**EXERCISE DETAILS:**
Copy out every line holding the string "agent" from the records below.

[Stored items from a collection]
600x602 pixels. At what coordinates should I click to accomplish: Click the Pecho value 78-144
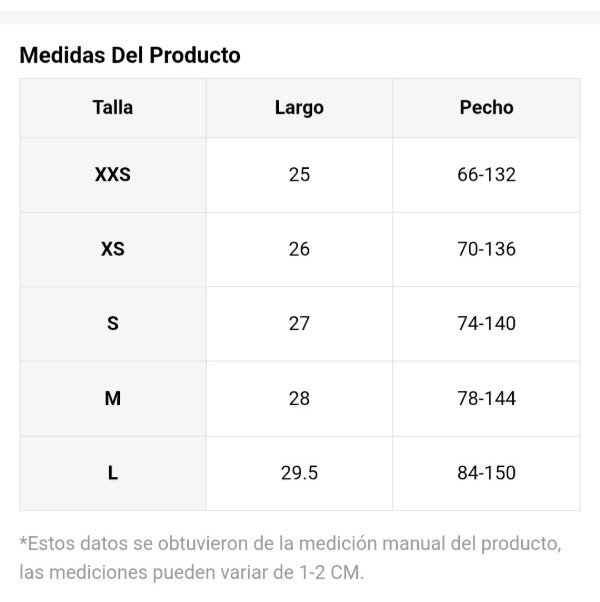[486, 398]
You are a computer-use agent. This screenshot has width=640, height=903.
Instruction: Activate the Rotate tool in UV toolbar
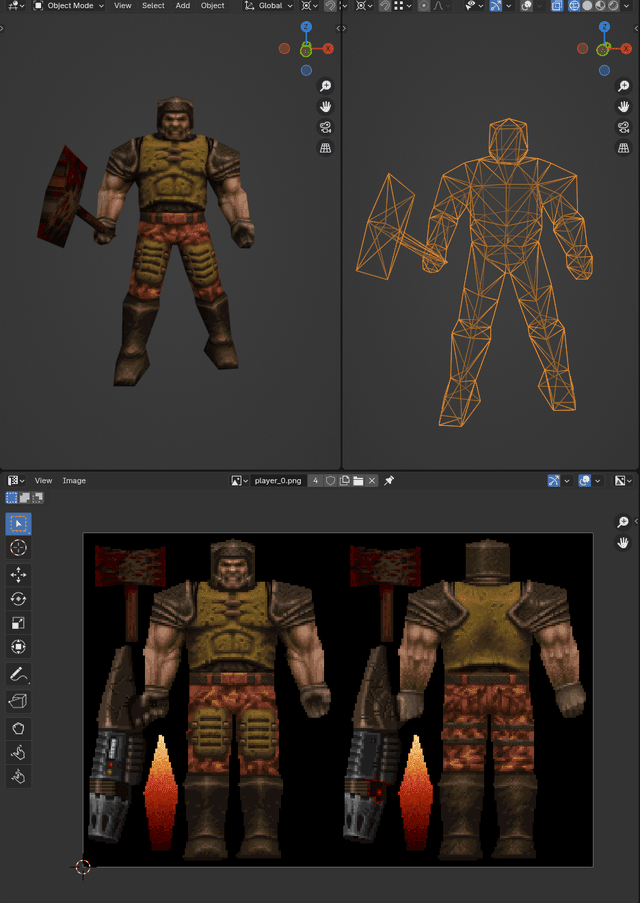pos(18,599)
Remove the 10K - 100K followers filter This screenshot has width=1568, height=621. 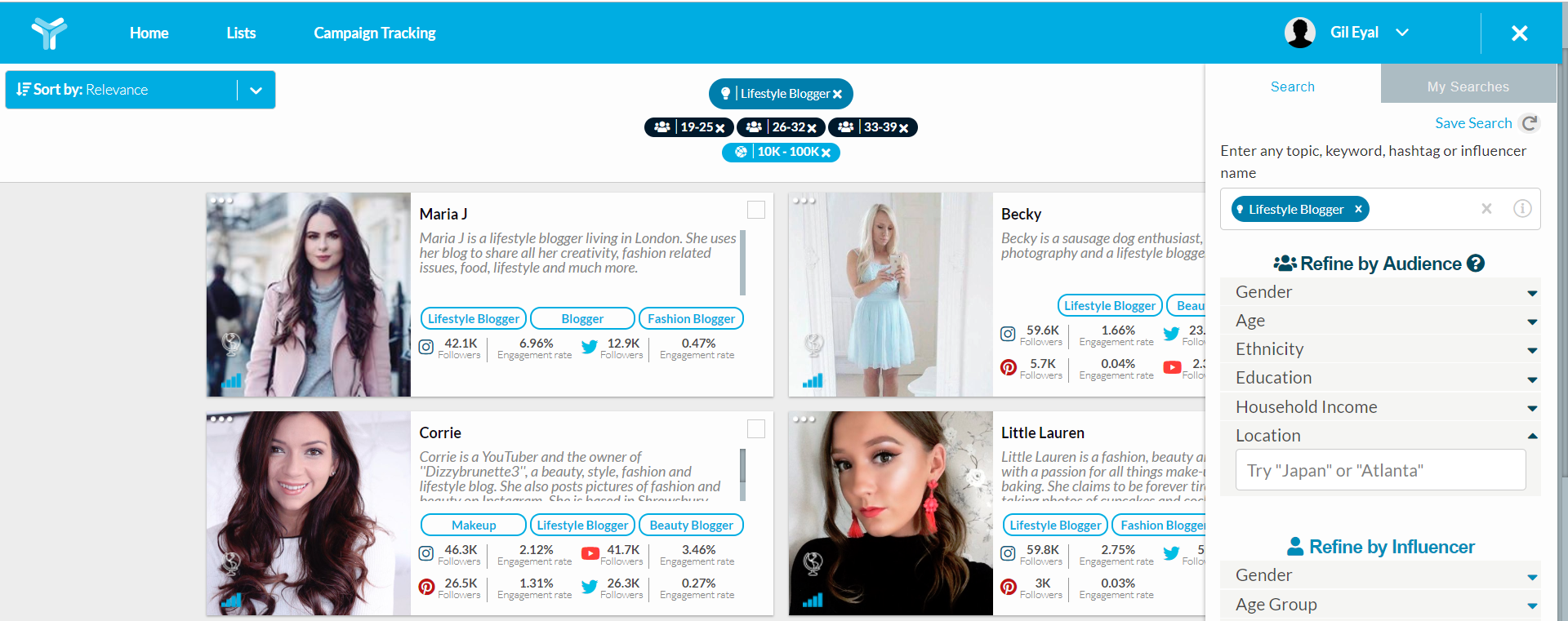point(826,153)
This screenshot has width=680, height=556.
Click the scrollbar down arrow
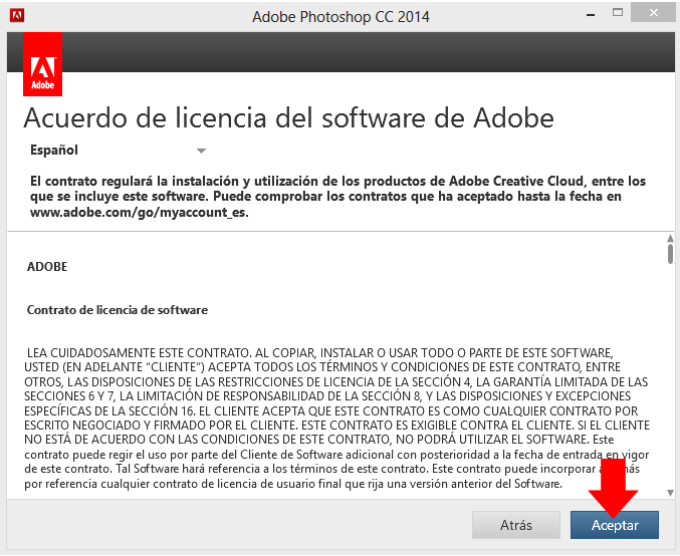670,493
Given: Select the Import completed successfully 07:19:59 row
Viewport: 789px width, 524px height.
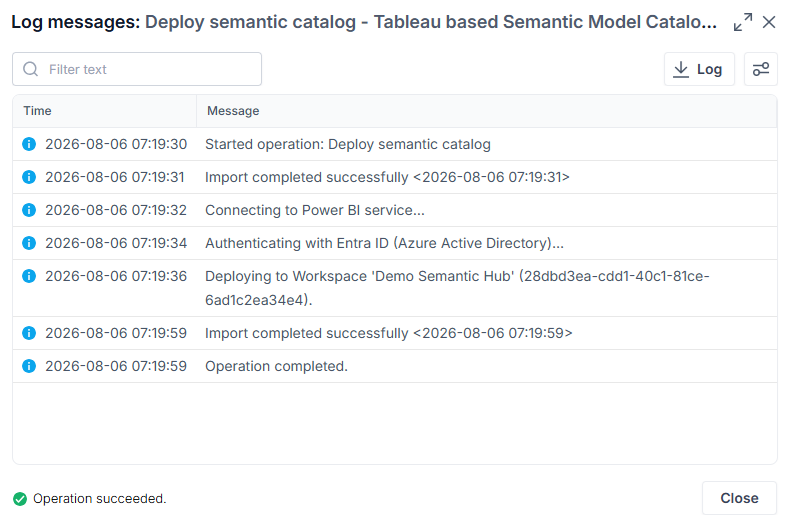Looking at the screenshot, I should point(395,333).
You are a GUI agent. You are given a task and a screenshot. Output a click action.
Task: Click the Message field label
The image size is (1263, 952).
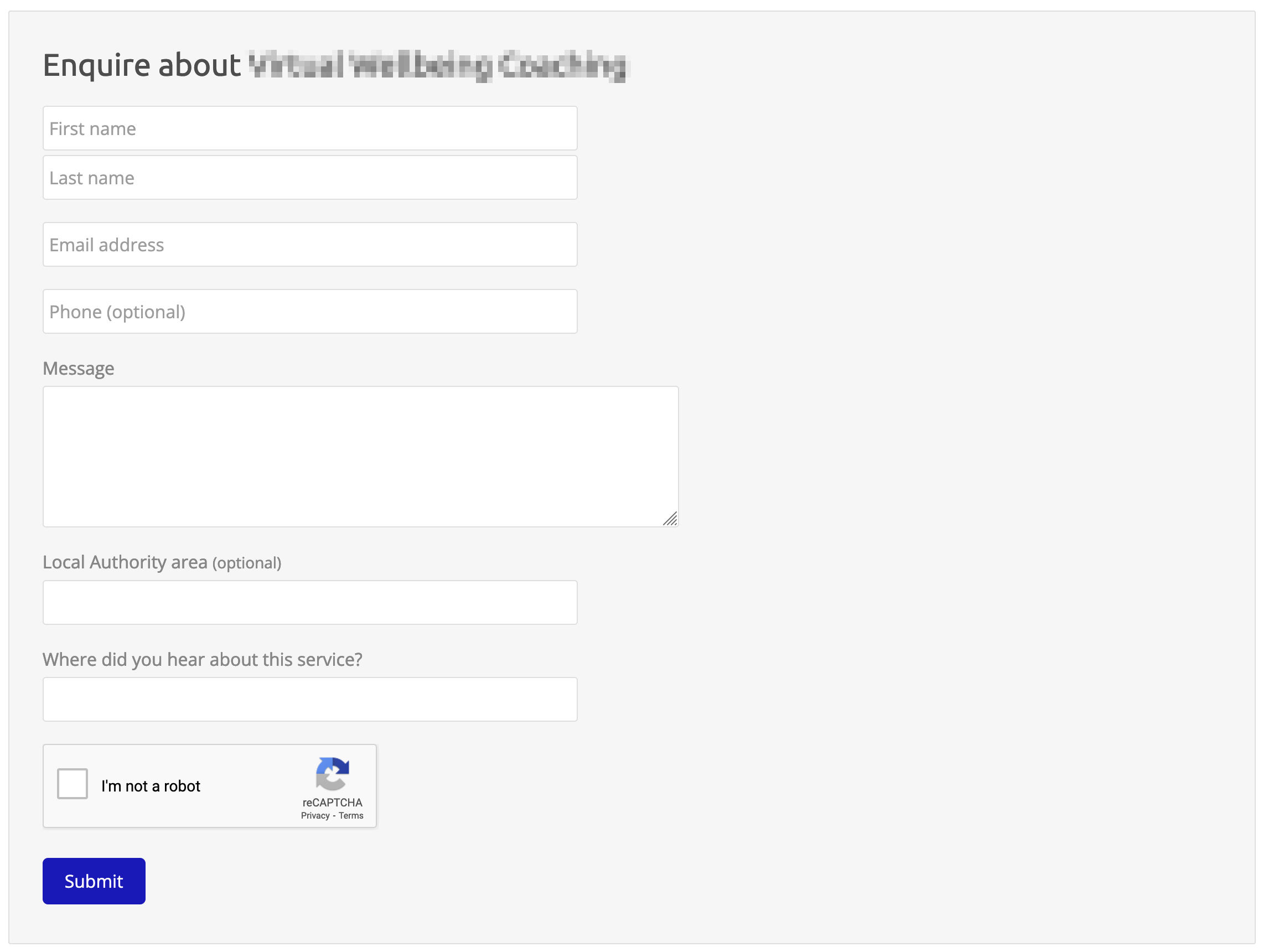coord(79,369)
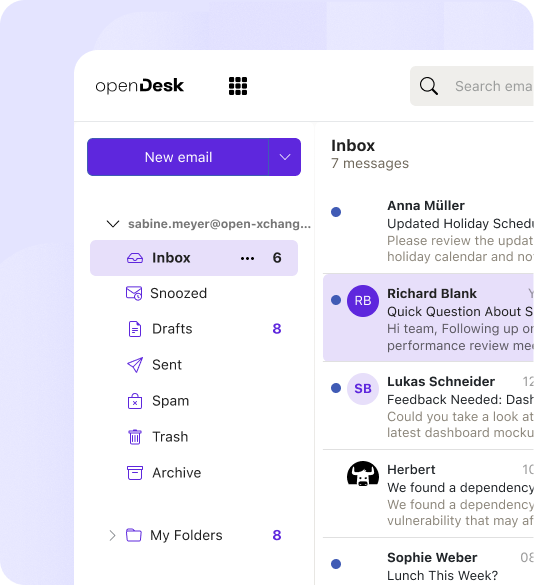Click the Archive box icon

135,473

**SOLUTION:**
You are a computer-use agent. This screenshot has width=640, height=903.
You are a GUI agent. You are given a task and a screenshot. Output a click action.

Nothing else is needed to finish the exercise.